I migranti della Diciotti: “Vogliamo essere risarciti dal Governo”. Salvini risponde con una risata

Stamattina è stata depositata presso il Tribunale civile di Roma, una richiesta di risarcimento da parte di 41 dei 177 migranti presenti sulla nave Diciotti l’agosto del 2018, quando l’attuale Ministro degli Interni, Matteo Salvini (Lega Nord, uno dei due partiti componenti l’attuale governo, insieme al Movimento 5 Stelle di Luigi di Maio) bloccò la nave nel molo Levante nel porto di Catania per una decina di giorni, lamentandosi di come le ONG in realtà aiutassero i trafficanti e gli scafisti.

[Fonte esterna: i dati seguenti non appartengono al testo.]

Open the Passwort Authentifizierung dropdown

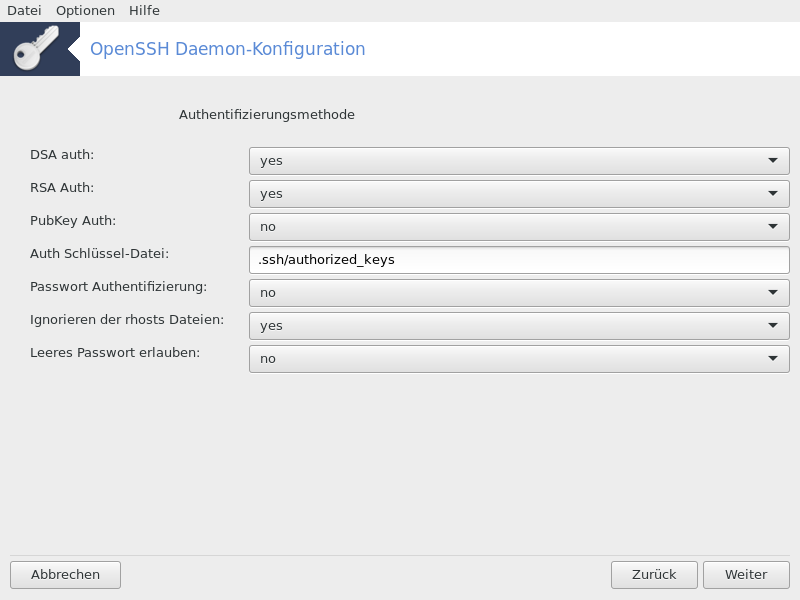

La richiesta di risarcimento, fatta contro il Vicepremier leghista e il Presidente del Consiglio Giuseppe Conte per un ammontare tra i 42 mila e i 71 mila euro per i danni subiti in quei giorni in cui molti di essi decisero di fare uno sciopero della fame come forma di protesta contro la decisione di Salvini. Secondo il Tribunale civile di Roma, 16 di questi 41 migranti sembrano essere nati dopo il 1 gennaio e uno di essi è minorenne.

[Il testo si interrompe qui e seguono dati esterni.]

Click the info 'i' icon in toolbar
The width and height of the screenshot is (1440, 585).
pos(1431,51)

La caustica risposta del Vicepremier Salvini non si è fatta tardare.

“Permettetemi di rispondere con una grassa risata, tutti nati il primo gennaio, tutti scomparsi, non prendessero in giro gli italiani, la pacchia è finita, i barconi non arrivano più, al massimo gli mandiamo un Bacio Perugina”

Attualmente, il leader leghista, nonché Ministro dell’Interno è in piena campagna elettorale per le regionali in Sardegna, la quale si terranno in data 24 marzo 2019.